#### [DOCUMENT EXCERPT]
The raid and the 450 children taken from their parents after a call alleging abuse has been front page news since April 3. Just last week a Texas appellate court ruled that officials did not have sufficient grounds to seize the children, but the whole mess is likely to be tied up in court for months.

CBS News has fanned out, sending Susan Spencer to investigate the sect’s practices and check on self-proclaimed prophet Warren Jeffs, who continues to lead the sect from prison. (He was convicted of rape of a minor in connection with one of his teenage wives.) She interviews Utah Attorney General Mark Shurtleff (who refers to the sect as “the American taliban”) and 21-year-old Elissa Wall, who was forced to marry at the age of 14.

Reporter Peter Van Sant engages in a hand-to-hand combat interview with Willie Jessop, who insists the sect does not break any laws and charges that Texas officials’ demand for birth certificates and DNA samples from church members is “un-American.”

#### [ENTRIES SHOWN]
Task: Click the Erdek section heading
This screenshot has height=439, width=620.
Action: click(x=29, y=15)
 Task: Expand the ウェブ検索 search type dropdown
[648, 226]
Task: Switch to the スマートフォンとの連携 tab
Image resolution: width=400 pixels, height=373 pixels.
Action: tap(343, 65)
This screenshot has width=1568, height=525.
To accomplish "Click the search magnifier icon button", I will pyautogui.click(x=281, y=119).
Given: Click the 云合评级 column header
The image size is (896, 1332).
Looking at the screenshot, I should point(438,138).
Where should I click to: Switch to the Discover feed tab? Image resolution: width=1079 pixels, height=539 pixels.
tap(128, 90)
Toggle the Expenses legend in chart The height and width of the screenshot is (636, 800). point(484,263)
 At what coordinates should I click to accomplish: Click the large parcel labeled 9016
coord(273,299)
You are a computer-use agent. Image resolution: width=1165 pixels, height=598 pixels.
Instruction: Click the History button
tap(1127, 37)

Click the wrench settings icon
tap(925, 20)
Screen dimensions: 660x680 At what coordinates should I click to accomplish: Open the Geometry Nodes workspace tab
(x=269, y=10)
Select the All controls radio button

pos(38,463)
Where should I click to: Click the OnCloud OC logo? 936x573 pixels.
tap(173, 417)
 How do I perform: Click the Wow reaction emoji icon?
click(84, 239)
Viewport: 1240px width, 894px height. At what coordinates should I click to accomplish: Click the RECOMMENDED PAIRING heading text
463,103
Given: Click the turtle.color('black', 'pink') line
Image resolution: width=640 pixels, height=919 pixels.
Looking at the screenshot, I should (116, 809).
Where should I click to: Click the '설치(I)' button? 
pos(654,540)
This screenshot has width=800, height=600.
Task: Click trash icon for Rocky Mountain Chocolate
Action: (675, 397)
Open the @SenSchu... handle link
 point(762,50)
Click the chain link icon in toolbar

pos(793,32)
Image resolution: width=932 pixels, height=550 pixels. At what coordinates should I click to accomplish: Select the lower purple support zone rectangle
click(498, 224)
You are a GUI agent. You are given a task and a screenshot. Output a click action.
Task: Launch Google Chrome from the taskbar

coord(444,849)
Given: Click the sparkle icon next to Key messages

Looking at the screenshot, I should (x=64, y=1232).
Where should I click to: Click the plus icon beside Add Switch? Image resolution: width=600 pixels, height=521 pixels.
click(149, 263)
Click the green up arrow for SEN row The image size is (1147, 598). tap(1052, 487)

#### [CHECK YOUR UNDERSTANDING]
**A.** List every person named in the sect raid excerpt.
**B.** Answer these questions from the sect raid excerpt:
(i) How many children were taken from their parents?
(ii) What term does Mark Shurtleff use for the sect?
(iii) At what age was Elissa Wall forced to marry?
**C.** Please summarize the sect raid excerpt in two sentences.
The rows come from a separate source and are not part of the sect raid excerpt.

#### [RESULTS IN ORDER]
**A.** Susan Spencer, Warren Jeffs, Mark Shurtleff, Elissa Wall, Peter Van Sant, Willie Jessop

**B.**
(i) 450
(ii) "the American taliban"
(iii) 14

**C.** After a raid in which 450 children were taken from their parents following a call alleging abuse, a Texas appellate court ruled that officials lacked sufficient grounds to seize them, though the matter is likely to remain in court for months. CBS News sent Susan Spencer to investigate the sect and its leader Warren Jeffs, who leads it from prison, and had Peter Van Sant interview Willie Jessop, who insists the sect breaks no laws.